En 1978, le père Lamont entreprend une enquête sur la mort inexpliquée du père Merrin, survenue après un exorcisme dévastateur. Il découvre que le démon Pazuzu, qui hantait autrefois la jeune Regan, n’a pas été complètement expulsé de son esprit. Alors que les forces surnaturelles semblent toujours actives, le prêtre doit affronter les mystères de l’occulte et les conséquences de croyances ancrées dans la tradition religieuse. L’enjeu est de comprendre si la menace provient d’un mal réel ou d’une défaillance humaine face à l’incompréhensible.
Dans un contexte de fin des années 1970, marqué par une fascination croissante pour le surnaturel et les questions de foi, le film s’inscrit dans le genre de l’horreur psychologique et du thriller dramatique. L’ambiance est lourde, angoissante, et le ton se veut sérieux, évitant les effets spectaculaires au profit d’une tension constante et d’une exploration profonde des conflits intérieurs. Le film explore les limites de la religion face à l’irrationnel, tout en maintenant une distance critique envers les dogmes.

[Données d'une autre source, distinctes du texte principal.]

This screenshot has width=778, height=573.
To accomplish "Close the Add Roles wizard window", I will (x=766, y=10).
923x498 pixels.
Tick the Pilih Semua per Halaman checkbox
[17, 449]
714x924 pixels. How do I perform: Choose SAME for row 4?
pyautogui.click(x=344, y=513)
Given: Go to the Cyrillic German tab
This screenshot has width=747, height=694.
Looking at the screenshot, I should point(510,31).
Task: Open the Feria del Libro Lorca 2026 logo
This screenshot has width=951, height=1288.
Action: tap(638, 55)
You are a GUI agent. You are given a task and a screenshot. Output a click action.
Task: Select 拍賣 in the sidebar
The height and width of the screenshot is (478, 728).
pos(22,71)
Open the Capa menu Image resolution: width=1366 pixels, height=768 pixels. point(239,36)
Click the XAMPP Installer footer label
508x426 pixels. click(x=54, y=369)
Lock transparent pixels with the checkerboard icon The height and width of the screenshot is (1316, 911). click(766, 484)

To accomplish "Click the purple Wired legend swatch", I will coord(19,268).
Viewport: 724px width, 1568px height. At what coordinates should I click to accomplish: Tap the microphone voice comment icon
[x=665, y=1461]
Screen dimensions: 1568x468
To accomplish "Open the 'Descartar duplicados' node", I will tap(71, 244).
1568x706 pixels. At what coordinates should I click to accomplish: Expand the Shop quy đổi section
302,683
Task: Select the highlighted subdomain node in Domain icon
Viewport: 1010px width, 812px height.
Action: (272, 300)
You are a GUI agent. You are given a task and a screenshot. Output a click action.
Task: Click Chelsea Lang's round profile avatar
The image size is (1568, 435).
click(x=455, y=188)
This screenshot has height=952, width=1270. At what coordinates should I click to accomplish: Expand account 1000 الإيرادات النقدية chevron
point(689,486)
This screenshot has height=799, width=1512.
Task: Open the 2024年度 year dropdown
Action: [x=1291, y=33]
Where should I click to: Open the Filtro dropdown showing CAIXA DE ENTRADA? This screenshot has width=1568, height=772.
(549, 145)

Réalisé par John Boorman, le film s’appuie sur un casting prestigieux, notamment Richard Burton dans le rôle du père Lamont, Linda Blair, déjà célèbre pour sa performance dans le premier opus, et Louise Fletcher. La présence de figures comme Max von Sydow et James Earl Jones ajoute une dimension épique et mystique au récit.
En tant que suite directe de L’Exorciste, le film s’adresse aux amateurs de thrillers surnaturels et de films d’horreur introspectifs. Il s’inscrit dans une veine similaire à d’autres œuvres de l’époque qui interrogeaient la foi et la raison, tout en restant une proposition solide et inclassable dans le paysage cinématographique de l’horreur.